§ **SET EXERCISE**: Can you transcribe the data-cleaning text below word for word, starting at "(2 points) Do" and ending at "and columns/features/field interchangeably."?

3.3         Cleaning
Datasets are often “dirty” when they are first collected, meaning that there could be missing or erroneous values or unwanted bias. In your final project and in this assignment, you will pre-process the data by removing missing values and unwanted outliers. Not doing so could be detrimental to the performance of the model. In the adult income dataset, missing values are indicated with the “?” string. Let’s begin by figuring out how many missing values there are. Iterate over all the columns of the dataset and print out the number of “?” entries for each column. You will find the method .isin(”?”]).sum() helpful.

You will need to remove any sample/row which has at least one “?” value. To do this, take advantage of the DataFrame class’s indexing syntax: [data[data[column] != value]] which returns a DataFrame with all the rows which do not contain the value “value” for column “column”. Once you have done this, print out the shape of the dataset.

Questions
(2 points) How many samples (rows) were removed by the above cleaning process? How many are left?
(2 points) Do you think this is a reasonable number of samples to throw out?
Sometimes there is a trade-off between the cleanliness of the dataset and the amount of data we have to train on. We would ideally prefer having a very large dataset with no missing values or unwanted samples. However, collecting data from the “wild” is often time-consuming and/or expensive so sometimes we might keep the samples with missing values in the dataset that there is more data to train on. We would have to be very careful how to handle those samples in our model, though. For this assignment, our dataset is relatively large and the number of samples with missing values is small enough that we can just discard them.

A note on terminology: We will refer to rows/samples/entries/instances and columns/features/field interchangeably.

3.4         Balancing the Dataset
As indicated above in Section 3.2 (Question 2) our dataset is unbalanced. There are a few ways to deal with this:

Do nothing. We might be okay with the imbalance in the dataset as long as the final model has high enough accuracy. Note we often care about per-class accuracy.
If ignoring the imbalance leads to a model that does poorly on the under-represented class, then we can try the following:

Randomly drop samples of data from the over-represented class so that all classes have the same number of samples.
Enforce an equal number of samples from each class in each minibatch. This means either you train on each sample in the under-represented class more than once every training epoch; or train on only a subset of the samples in the over-represented class.
Have a class-based-weight in your loss function. This would mean reducing the weight of samples from the over-represented class.
Collect more data.
To keep things simple, in this lab we will simply drop data from the over-represented class:

(4 points) Use the DataFrame.sample (https://pandas.pydata.org/pandas-docs/stable/ generated/pandas.DataFrame.sample.html) method to balance the dataset. If there are n samples in class A and m samples in class B to begin with, you should be left with min(n,m) samples in both classes. Hint: use the random state argument to make sure the samples dropped are consistent between runs. Otherwise you will get slightly different results each run which can make debugging difficult.

§ **PROVIDED DATA**:
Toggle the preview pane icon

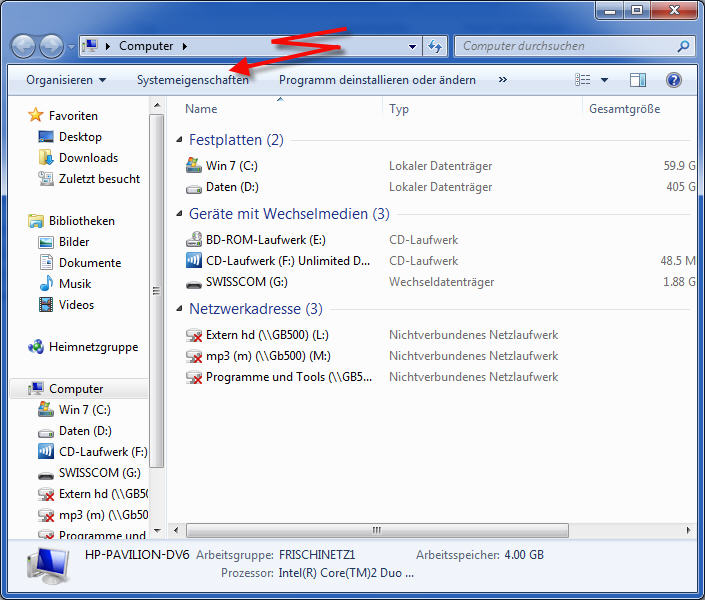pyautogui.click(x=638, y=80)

...

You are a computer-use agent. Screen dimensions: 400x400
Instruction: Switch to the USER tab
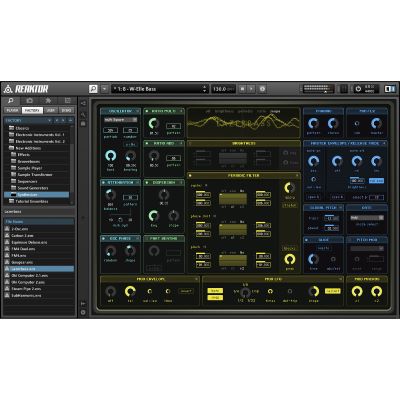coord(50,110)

§ **SOLUTION FOR THIS EXERCISE**:
(2 points) Do you think this is a reasonable number of samples to throw out?
Sometimes there is a trade-off between the cleanliness of the dataset and the amount of data we have to train on. We would ideally prefer having a very large dataset with no missing values or unwanted samples. However, collecting data from the “wild” is often time-consuming and/or expensive so sometimes we might keep the samples with missing values in the dataset that there is more data to train on. We would have to be very careful how to handle those samples in our model, though. For this assignment, our dataset is relatively large and the number of samples with missing values is small enough that we can just discard them.

A note on terminology: We will refer to rows/samples/entries/instances and columns/features/field interchangeably.